しかし2%ルールなら、先に損失額や損切り幅というリスクを明確にしないとロットが定まらないため、そもそもエントリーができません。こうすることで、損失を限定してくれるだけではなく、メンタルの安定にも貢献してくます。

徹底して自分の資金を守ることができる

2つ目のメリットが、徹底して自分の資金を守ることができることです。例えば、100万円の証拠金に対して2%の損失額は2万円ですが、仮に負けた場合、次のトレードは98万円(100万円-2万円)の2%である1万9600円の損失額にロットを調整してトレードすることになります。

つまり、負けて資金が減れば、それに合わせて損失額も調整されることになるので、多少連敗が続いてしまっても確実に資金を守ることができるのです。
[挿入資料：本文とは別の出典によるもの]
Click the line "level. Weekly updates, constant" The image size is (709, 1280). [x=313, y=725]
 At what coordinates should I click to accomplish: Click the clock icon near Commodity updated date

一方で、資金が減った際にロットも小さくなるのであれば、元の資金量に回復するまで多少の時間がかかってしまうことがデメリットです。しかし、まだトレードが安定しないうちは資金を守ることを何よりも優先すべきです。

また、一度失った資金を回復するという側面だけに注目すると確かにデメリットに感じますが、トレードが安定してくればロットも自然と大きくなり、複利の力で雪だるま式に資金が増えていくという側面もあります。

このような性質を考えると、特にこだわりがない限り、2%ルールを資金管理として採用するのが鉄板だと私は思います。ただし、別に「2%」という数字にこだわる必要はありません。最初のうちは1%くらいのリスクでやっていくべきだと思いますし、自信がついてくればその割合を上げて資金を増やすスピードを加速させることもできます。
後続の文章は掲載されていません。